A missing word speaks volumes in God of War Ragnarok

God of War Ragnarok's Kratos touches Atreus' face
(Image credit: Sony)

He hasn’t said it yet. The seconds roll into minutes into hours, and at just over seven hours in, I hit the stop button on my iPhone’s timer. My God of War Ragnarok preview period has drawn to a close, and not once in that time did Kratos say the word I’d been expecting to hear. Not once has he called his son Atreus, “Boy”. 

The grumbling God of War’s insistence on referring to Atreus by the infantilizing term became a meme when Sony released God of War back in 2018, so the TRG team thought it would be funny for me to run a ‘Time to Boy’ stopwatch as part of my early impressions playthrough of the sequel. Its purpose was simple: how long does it take for Kratos to say “Boy”. 

I expected to run the timer for maybe about 30 minutes, an hour at a push, but after a few hours with Ragnarok, Kratos’ silence speaks volumes – it’s purposeful and marks a meaningful change: Atreus isn’t a ‘Boy’ anymore. 

Spoilers for God of War (2018) and the first few hours of God of War Ragnarok ahead.

Reaping the fruits

Kratos follows Atreus through a snowy Midgard

(Image credit: Sony)

In God of War (2018), Sony Santa Monica beautifully captures the turbulent relationship between demigod Kratos and his young son Atreus, as both struggle to come to terms with the death of wife and mother Faye. The cold, battle-hardened Kratos grapples with the balance between his past as a rage-filled warrior and his new role as a father, and Atreus is caught in the middle.

At the start of God of War, Kratos parents as if he’s training a soldier, he gives orders and expects them to be followed without question. Through the story, we see Kratos soften, and find a balance between who he was and who he is as a parent. By the time the pair scatter Faye’s ashes at the end of the game, father and son have a mutual respect that seemed unachievable when they began their journey.

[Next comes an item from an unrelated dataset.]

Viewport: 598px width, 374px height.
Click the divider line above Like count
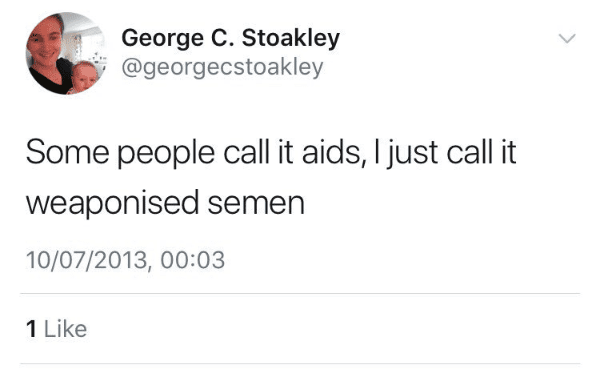point(300,294)
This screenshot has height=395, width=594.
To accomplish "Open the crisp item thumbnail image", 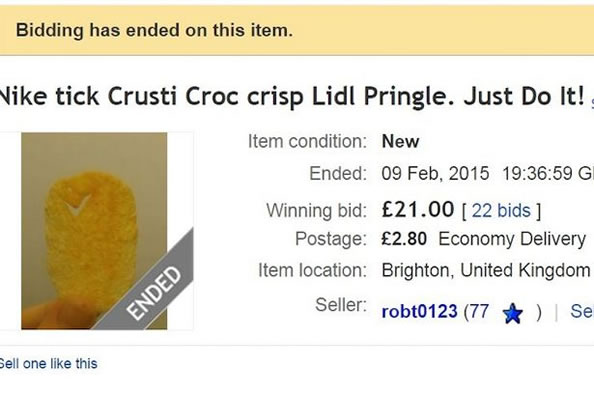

God of War Ragnarok sees Kratos and Atreus’ relationship reap the fruits of that journey. Picking up a few years after the events of the previous game, Ragnarok presents a more mature and capable Atreus alongside what appears to be a considerably more laid-back Kratos. The short-tempered dad even lets his son lead some of the game’s early missions, such as tracking down Norse God of War Tyr, hoping he can aid them when Ragnarok comes. In these early examples, Kratos places his skepticism of the expeditions, and Atreus’ reasoning for them, to one side: he trusts his son.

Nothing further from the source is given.